:: EXERCISE DETAILS ::
Print the lines that run from the line with "[جستجو] (421, 211)" to the line with "I am 21 or older (109, 1303)", keeping both end lines, exactly as they appear in the entries below, and nothing else.

________________________

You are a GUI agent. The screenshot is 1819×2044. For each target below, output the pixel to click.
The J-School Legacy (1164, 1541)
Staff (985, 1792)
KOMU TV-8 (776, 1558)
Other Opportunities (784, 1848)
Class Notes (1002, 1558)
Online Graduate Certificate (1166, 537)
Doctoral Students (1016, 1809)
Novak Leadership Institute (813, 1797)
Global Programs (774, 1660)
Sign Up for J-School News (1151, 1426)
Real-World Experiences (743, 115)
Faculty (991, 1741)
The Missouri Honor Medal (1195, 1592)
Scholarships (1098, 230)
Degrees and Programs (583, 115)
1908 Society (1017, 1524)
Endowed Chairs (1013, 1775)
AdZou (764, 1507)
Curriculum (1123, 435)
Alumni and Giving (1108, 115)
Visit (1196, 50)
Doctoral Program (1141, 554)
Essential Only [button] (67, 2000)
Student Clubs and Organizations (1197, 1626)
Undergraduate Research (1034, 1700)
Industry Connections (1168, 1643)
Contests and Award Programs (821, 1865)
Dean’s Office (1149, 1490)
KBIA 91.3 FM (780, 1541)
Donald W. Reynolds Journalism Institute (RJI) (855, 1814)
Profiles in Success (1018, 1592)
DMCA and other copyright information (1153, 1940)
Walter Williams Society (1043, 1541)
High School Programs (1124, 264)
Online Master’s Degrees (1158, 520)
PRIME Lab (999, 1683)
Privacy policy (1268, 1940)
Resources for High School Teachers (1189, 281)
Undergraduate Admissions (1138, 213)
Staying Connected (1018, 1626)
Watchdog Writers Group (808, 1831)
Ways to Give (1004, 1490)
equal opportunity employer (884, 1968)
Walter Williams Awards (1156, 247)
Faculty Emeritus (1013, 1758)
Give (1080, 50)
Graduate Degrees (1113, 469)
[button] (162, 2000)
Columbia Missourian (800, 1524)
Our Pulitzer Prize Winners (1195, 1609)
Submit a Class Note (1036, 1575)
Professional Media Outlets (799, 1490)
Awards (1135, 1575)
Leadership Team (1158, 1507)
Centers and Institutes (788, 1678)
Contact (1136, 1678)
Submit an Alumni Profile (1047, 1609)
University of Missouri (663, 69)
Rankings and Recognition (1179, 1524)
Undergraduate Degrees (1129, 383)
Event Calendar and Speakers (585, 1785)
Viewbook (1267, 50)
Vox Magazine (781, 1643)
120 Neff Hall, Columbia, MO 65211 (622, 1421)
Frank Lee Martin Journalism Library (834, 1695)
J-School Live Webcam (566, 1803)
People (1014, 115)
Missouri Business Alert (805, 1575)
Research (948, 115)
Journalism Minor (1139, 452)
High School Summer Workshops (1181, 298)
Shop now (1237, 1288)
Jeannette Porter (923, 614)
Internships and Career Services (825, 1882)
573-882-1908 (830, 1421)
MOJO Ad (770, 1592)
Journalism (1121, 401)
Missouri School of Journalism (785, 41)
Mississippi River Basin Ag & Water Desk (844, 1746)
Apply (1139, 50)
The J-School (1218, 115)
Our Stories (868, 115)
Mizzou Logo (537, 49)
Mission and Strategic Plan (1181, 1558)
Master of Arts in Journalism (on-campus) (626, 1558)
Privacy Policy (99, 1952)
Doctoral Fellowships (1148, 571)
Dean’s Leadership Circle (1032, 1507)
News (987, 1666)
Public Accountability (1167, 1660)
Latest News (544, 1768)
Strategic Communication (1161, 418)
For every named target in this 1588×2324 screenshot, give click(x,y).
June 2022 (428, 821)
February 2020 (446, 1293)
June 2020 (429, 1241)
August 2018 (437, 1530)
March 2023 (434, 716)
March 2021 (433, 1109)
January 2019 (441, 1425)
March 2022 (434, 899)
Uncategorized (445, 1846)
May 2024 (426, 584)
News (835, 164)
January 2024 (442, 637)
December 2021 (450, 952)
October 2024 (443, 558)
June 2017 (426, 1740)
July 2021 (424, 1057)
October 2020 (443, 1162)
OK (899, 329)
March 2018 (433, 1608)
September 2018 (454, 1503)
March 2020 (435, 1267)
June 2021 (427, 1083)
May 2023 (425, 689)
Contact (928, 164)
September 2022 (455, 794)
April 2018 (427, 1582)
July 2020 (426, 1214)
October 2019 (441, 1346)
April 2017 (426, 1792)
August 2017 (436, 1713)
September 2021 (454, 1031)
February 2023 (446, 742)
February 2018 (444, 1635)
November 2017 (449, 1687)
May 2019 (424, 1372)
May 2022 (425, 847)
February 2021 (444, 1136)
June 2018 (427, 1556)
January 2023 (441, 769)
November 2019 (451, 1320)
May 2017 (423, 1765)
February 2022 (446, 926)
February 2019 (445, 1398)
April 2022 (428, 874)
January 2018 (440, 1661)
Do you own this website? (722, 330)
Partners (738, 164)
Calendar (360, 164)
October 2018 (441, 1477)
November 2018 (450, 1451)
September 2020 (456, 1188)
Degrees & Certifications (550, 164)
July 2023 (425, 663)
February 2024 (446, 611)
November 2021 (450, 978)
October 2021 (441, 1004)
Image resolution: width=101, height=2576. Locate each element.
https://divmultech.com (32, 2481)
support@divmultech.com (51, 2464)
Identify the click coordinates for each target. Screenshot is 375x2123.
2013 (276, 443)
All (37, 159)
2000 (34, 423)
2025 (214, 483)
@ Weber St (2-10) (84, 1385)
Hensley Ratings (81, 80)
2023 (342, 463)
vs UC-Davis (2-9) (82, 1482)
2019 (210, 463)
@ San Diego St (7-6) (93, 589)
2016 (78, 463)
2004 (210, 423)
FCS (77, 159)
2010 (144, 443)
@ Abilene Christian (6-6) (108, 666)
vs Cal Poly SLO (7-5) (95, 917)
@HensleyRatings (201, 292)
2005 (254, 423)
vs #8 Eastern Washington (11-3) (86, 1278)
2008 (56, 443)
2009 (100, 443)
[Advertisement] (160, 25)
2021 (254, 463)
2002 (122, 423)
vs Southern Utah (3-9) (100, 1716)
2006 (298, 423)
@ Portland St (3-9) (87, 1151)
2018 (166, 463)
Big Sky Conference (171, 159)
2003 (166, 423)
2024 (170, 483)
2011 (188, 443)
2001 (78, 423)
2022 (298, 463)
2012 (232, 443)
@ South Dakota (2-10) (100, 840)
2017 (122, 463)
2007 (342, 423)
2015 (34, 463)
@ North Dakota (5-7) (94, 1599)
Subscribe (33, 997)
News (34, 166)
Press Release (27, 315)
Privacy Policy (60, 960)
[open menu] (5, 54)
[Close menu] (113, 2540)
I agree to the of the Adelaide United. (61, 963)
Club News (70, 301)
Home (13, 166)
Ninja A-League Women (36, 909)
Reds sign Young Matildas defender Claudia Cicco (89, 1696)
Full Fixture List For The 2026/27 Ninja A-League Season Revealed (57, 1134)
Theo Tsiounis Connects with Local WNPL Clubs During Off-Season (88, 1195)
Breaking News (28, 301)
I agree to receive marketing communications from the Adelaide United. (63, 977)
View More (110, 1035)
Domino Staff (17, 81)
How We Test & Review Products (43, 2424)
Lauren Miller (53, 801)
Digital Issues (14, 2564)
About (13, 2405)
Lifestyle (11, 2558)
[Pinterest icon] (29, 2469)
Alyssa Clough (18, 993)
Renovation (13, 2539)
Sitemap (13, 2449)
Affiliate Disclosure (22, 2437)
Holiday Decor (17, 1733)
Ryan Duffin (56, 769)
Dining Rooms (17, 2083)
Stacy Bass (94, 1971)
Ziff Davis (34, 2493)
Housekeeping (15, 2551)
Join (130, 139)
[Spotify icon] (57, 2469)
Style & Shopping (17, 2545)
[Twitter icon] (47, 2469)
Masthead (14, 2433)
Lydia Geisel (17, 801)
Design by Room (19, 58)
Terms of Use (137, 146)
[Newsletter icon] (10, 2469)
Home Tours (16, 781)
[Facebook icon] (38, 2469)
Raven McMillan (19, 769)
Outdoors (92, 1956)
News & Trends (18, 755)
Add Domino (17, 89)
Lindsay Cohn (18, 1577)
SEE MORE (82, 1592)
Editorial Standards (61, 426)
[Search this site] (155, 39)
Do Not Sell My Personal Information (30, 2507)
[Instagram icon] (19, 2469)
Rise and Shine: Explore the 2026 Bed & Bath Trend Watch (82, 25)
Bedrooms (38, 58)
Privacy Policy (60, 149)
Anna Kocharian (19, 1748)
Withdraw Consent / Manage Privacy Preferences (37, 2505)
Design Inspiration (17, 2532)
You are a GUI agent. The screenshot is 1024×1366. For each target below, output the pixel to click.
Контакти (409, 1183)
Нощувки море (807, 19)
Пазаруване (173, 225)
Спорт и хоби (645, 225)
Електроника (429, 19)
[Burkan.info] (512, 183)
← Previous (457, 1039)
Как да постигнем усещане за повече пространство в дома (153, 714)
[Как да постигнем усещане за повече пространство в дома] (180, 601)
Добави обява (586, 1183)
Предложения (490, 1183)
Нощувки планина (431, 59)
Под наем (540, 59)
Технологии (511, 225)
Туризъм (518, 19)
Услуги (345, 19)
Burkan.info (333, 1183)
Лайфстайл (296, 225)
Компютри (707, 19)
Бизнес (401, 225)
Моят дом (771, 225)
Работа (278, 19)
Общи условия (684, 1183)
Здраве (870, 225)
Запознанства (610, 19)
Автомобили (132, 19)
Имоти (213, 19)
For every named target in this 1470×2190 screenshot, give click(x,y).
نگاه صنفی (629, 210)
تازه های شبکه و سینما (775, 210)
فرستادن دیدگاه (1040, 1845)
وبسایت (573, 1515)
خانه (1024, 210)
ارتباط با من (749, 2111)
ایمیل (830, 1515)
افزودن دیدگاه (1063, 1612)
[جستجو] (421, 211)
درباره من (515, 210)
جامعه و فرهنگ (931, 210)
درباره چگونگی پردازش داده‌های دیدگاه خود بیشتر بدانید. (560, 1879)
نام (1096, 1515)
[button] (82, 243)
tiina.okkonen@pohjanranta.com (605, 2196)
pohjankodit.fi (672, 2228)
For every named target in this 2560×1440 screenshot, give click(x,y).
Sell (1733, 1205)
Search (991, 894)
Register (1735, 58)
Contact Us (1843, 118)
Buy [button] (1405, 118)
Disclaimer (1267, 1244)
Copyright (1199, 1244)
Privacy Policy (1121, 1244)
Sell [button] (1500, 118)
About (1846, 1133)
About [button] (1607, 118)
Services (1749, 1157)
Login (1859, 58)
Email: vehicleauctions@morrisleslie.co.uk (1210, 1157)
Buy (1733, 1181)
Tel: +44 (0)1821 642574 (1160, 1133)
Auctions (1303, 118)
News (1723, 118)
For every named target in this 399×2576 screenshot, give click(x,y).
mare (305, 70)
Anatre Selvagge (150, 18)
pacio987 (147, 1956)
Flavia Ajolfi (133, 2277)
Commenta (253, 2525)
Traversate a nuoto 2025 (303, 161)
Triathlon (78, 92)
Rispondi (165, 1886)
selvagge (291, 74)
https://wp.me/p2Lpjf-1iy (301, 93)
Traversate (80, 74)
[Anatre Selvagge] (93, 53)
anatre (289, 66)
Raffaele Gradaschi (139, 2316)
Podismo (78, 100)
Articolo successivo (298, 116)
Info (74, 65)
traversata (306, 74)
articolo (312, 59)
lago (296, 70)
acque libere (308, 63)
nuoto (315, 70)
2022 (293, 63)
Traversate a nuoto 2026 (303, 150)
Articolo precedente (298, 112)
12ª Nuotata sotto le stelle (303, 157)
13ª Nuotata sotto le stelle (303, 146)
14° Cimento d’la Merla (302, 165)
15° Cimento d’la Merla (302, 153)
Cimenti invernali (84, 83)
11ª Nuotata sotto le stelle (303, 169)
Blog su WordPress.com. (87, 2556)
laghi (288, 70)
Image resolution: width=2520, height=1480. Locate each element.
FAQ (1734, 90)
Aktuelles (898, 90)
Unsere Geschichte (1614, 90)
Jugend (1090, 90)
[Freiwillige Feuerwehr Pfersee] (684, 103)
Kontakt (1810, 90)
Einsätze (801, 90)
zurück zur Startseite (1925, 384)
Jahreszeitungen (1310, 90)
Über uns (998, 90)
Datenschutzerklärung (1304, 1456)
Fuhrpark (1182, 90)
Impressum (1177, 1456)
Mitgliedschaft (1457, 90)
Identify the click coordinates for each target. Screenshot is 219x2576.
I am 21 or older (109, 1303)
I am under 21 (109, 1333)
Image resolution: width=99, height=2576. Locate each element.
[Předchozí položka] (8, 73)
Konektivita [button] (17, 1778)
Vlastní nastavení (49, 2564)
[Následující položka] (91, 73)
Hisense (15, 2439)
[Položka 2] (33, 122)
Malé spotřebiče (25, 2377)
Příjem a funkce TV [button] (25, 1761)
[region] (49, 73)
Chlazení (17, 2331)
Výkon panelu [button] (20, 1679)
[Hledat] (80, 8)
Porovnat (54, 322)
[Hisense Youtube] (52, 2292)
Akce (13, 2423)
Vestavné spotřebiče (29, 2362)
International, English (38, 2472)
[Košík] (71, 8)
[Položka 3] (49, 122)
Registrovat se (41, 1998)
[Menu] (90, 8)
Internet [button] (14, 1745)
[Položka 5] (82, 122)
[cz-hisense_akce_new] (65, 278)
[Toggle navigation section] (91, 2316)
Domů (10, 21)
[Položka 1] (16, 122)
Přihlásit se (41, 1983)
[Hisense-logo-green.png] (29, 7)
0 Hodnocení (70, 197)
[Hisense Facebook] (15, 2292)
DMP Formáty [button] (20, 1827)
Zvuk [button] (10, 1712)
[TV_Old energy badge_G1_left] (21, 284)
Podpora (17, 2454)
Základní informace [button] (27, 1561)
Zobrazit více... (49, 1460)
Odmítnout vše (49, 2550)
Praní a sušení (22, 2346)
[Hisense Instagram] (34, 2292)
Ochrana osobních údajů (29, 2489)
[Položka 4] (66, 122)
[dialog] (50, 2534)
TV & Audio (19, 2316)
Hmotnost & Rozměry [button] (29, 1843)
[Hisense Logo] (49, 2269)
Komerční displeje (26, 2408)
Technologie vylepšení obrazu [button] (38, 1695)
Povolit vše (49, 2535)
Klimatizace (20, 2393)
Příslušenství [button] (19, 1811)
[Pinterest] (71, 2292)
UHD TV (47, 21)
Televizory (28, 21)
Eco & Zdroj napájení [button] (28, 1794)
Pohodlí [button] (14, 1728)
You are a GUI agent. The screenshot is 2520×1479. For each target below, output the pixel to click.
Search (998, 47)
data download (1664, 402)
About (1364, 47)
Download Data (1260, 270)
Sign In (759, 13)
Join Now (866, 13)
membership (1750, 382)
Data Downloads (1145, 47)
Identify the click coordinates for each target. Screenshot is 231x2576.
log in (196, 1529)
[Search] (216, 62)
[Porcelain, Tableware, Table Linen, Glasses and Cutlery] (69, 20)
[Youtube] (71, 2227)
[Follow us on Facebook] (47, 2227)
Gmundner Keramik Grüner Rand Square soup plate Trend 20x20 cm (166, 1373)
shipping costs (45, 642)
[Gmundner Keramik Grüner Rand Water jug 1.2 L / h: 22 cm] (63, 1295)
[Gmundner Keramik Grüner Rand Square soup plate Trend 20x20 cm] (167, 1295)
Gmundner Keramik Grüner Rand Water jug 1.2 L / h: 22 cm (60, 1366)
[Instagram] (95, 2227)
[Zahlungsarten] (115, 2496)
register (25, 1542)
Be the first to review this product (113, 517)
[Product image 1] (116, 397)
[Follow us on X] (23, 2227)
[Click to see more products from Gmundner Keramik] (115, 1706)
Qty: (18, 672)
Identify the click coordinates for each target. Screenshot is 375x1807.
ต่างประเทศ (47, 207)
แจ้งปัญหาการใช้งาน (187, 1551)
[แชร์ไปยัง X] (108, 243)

________________________

:: EXPECTED OUTPUT ::
[جستجو] (421, 211)
درباره من (515, 210)
جامعه و فرهنگ (931, 210)
درباره چگونگی پردازش داده‌های دیدگاه خود بیشتر بدانید. (560, 1879)
نام (1096, 1515)
[button] (82, 243)
tiina.okkonen@pohjanranta.com (605, 2196)
pohjankodit.fi (672, 2228)
For every named target in this 2560×1440 screenshot, give click(x,y).
Sell (1733, 1205)
Search (991, 894)
Register (1735, 58)
Contact Us (1843, 118)
Buy [button] (1405, 118)
Disclaimer (1267, 1244)
Copyright (1199, 1244)
Privacy Policy (1121, 1244)
Sell [button] (1500, 118)
About (1846, 1133)
About [button] (1607, 118)
Services (1749, 1157)
Login (1859, 58)
Email: vehicleauctions@morrisleslie.co.uk (1210, 1157)
Buy (1733, 1181)
Tel: +44 (0)1821 642574 (1160, 1133)
Auctions (1303, 118)
News (1723, 118)
For every named target in this 399×2576 screenshot, give click(x,y).
mare (305, 70)
Anatre Selvagge (150, 18)
pacio987 (147, 1956)
Flavia Ajolfi (133, 2277)
Commenta (253, 2525)
Traversate a nuoto 2025 (303, 161)
Triathlon (78, 92)
Rispondi (165, 1886)
selvagge (291, 74)
https://wp.me/p2Lpjf-1iy (301, 93)
Traversate (80, 74)
[Anatre Selvagge] (93, 53)
anatre (289, 66)
Raffaele Gradaschi (139, 2316)
Podismo (78, 100)
Articolo successivo (298, 116)
Info (74, 65)
traversata (306, 74)
articolo (312, 59)
lago (296, 70)
acque libere (308, 63)
nuoto (315, 70)
2022 (293, 63)
Traversate a nuoto 2026 (303, 150)
Articolo precedente (298, 112)
12ª Nuotata sotto le stelle (303, 157)
13ª Nuotata sotto le stelle (303, 146)
14° Cimento d’la Merla (302, 165)
15° Cimento d’la Merla (302, 153)
Cimenti invernali (84, 83)
11ª Nuotata sotto le stelle (303, 169)
Blog su WordPress.com. (87, 2556)
laghi (288, 70)
Image resolution: width=2520, height=1480. Locate each element.
FAQ (1734, 90)
Aktuelles (898, 90)
Unsere Geschichte (1614, 90)
Jugend (1090, 90)
[Freiwillige Feuerwehr Pfersee] (684, 103)
Kontakt (1810, 90)
Einsätze (801, 90)
zurück zur Startseite (1925, 384)
Jahreszeitungen (1310, 90)
Über uns (998, 90)
Datenschutzerklärung (1304, 1456)
Fuhrpark (1182, 90)
Impressum (1177, 1456)
Mitgliedschaft (1457, 90)
Identify the click coordinates for each target. Screenshot is 219x2576.
I am 21 or older (109, 1303)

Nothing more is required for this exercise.